HAProxy Basic Authentication

You can secure access to private or protected sites in HAProxy by enabling basic authentication, which prompts users for a username and password.

Steps for Setting Up Basic Authentication:

1. Create User Details: In /etc/haproxy/haproxy.cfg, add the user list:

    userlist listofuser
      user udhay insecure-password udhayspassword
      user optionalAnotherUser insecure-password unsafepassword
   

   Replace with your own credentials. However, using plain-text passwords is insecure. To create hashed passwords, follow these steps:

2. Hash the Password: Install the mkpasswd tool:

   1. Install the mkpasswd tool:

       sudo apt install whois
      

   2. Has the password

       mkpasswd -m sha-256 mypassword
      

      The above will command will prove the hashed password as output like below,

       $5$s6Subz0X7FSX2zON$r94OtF6gOfWlGmySwvn3pDFIAHbIpe6mWneueqtBOl/
      

   3. Replace the plain password

      So you can replace the plain text password by hashed password.
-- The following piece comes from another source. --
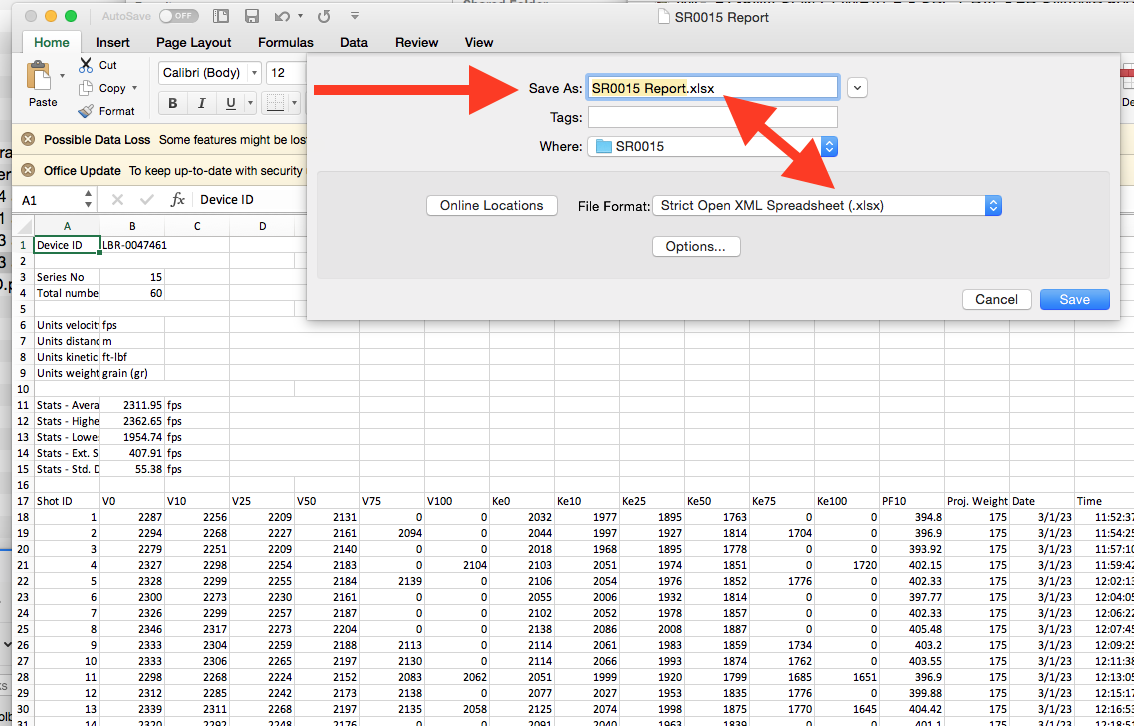Open the Where folder dropdown showing SR0015
Image resolution: width=1134 pixels, height=726 pixels.
coord(712,147)
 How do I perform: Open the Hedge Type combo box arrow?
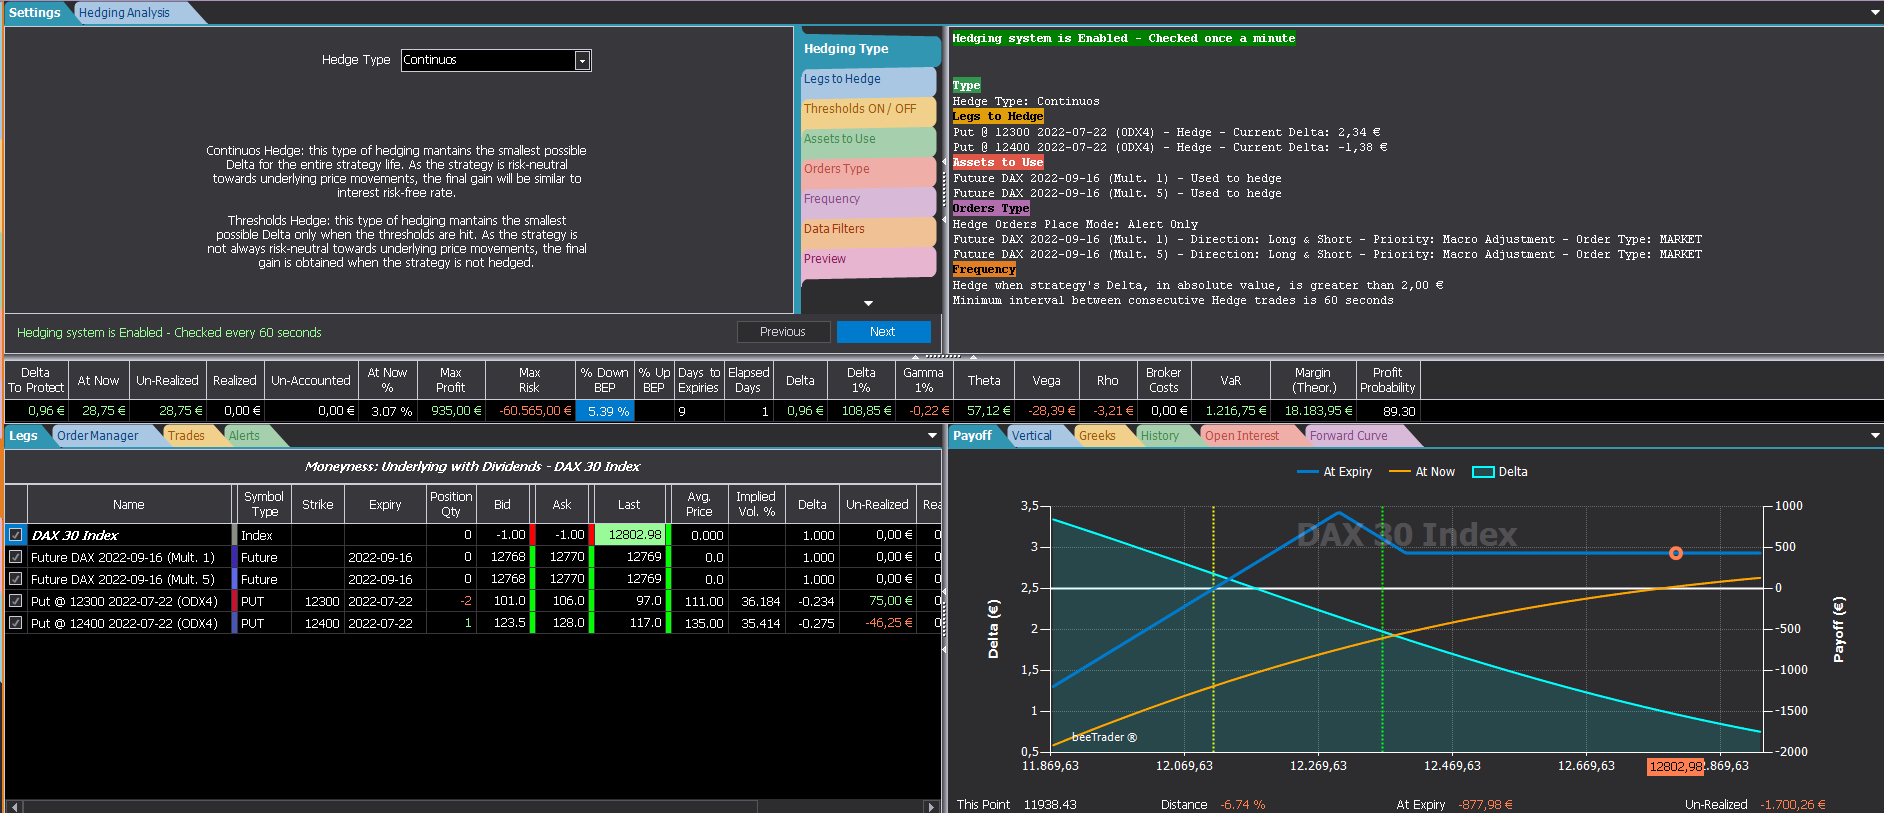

Then, the userlist will be

       userlist listofuser
         user udhay password $5$s6Subz0X7FSX2zON$r94OtF6gOfWlGmySwvn3pDFIAHbIpe6mWneueqtBOl/
         # Other users
      

3. Add Basic Auth in HAProxy: Update your HAProxy configuration:

    # Other config goes here
    frontend example_frontend
      # Other config goes here....
      bind :443 ssl crt /etc/haproxy/ssl/udhay.dev.pem
      use_backend private_site if { hdr(host) -i udhay.dev }
      # Other backends will go here..
   
    backend private_site
      # Add your other configs
      http-request auth unless { http_auth(listofusers) }
      server web_server 127.0.0.1:80
   

By following these steps, you'll have basic authentication enabled to secure your site.